[PAGE EXCERPT]:

⟨

Book Image

Business Process Driven SOA using BPMN and BPEL

5 (1)
Book Image

Business Process Driven SOA using BPMN and BPEL

5 (1)

Overview of this book

Table of Contents (13 chapters)
Business Process Driven SOA using BPMN and BPEL
Credits
Foreword
About the Authors
About the Reviewer
Preface
Index

Foreword

More and more organizations are turning to Business Process Management in their quest for practical ways to create new business value and to streamline their operations, and to ultimately become flexible, responsive and efficient organizations.

For the last 30 years, the business world has become more process aware, and BPM has come a long way since initial iterations that relied heavily on static flowcharts to map out corporate processes in mostly unchanging organizations.

Today, BPM has become a discipline in its own right. It applies sophisticated software and best practices to model, simulate, automate, manage, and monitor processes, in order to coordinate operations with dynamic business priorities. This has given rise to unprecedented process flexibility and scalability, wherein workflows (both human and automated) are determined in real-time by events and/or outcomes within the process, and effective knowledge transfer is made possible as processes become well-documented business artifacts on which employees can be trained.

The introduction of an independent process tier represents BPM's first major contribution to business computing. It puts the management of business logic in the hands of business managers, without threatening the integrity of the application logic.

⟩

Copy the book page excerpt on business process driven SOA above word for word, from start to finish.

[GIVEN DATA]:
⟨

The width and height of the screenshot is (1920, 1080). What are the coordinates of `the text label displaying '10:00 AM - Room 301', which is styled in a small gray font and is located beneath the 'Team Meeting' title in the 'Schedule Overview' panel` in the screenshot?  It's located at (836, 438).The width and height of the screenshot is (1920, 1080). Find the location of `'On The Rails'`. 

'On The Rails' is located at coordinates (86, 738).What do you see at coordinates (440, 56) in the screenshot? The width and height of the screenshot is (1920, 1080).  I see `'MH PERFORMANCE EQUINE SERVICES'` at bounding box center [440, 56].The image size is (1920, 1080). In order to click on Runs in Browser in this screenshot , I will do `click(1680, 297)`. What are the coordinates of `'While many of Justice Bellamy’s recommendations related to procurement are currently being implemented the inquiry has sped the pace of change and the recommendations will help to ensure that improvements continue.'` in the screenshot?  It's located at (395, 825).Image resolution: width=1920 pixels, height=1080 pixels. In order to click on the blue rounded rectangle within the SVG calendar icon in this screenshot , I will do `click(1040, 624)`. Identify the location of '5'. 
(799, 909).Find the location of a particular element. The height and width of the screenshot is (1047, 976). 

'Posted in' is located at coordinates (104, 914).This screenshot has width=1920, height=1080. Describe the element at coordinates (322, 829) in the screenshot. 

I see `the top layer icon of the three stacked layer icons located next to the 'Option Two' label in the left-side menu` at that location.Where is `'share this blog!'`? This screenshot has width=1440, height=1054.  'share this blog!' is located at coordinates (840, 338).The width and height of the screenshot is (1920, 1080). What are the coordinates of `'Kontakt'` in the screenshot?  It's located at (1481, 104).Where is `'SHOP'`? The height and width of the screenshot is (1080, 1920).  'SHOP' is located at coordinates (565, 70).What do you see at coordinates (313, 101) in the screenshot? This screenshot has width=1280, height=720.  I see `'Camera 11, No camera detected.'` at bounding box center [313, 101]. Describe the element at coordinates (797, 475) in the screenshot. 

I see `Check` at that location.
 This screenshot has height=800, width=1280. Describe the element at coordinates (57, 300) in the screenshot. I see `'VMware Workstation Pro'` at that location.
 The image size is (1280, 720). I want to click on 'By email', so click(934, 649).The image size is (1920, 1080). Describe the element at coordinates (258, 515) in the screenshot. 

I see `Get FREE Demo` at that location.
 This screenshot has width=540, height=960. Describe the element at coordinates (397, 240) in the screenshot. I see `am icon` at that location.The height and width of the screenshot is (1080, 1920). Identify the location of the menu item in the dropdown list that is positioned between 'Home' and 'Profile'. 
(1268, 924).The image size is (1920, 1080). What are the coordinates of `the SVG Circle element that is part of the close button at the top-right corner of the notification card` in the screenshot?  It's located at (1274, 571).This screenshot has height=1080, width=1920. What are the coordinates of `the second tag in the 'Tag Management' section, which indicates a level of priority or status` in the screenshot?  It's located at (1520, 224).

⟩

[THE COMPLETED TASK]:
Book Image

Business Process Driven SOA using BPMN and BPEL

5 (1)
Book Image

Business Process Driven SOA using BPMN and BPEL

5 (1)

Overview of this book

Table of Contents (13 chapters)
Business Process Driven SOA using BPMN and BPEL
Credits
Foreword
About the Authors
About the Reviewer
Preface
Index

Foreword

More and more organizations are turning to Business Process Management in their quest for practical ways to create new business value and to streamline their operations, and to ultimately become flexible, responsive and efficient organizations.

For the last 30 years, the business world has become more process aware, and BPM has come a long way since initial iterations that relied heavily on static flowcharts to map out corporate processes in mostly unchanging organizations.

Today, BPM has become a discipline in its own right. It applies sophisticated software and best practices to model, simulate, automate, manage, and monitor processes, in order to coordinate operations with dynamic business priorities. This has given rise to unprecedented process flexibility and scalability, wherein workflows (both human and automated) are determined in real-time by events and/or outcomes within the process, and effective knowledge transfer is made possible as processes become well-documented business artifacts on which employees can be trained.

The introduction of an independent process tier represents BPM's first major contribution to business computing. It puts the management of business logic in the hands of business managers, without threatening the integrity of the application logic.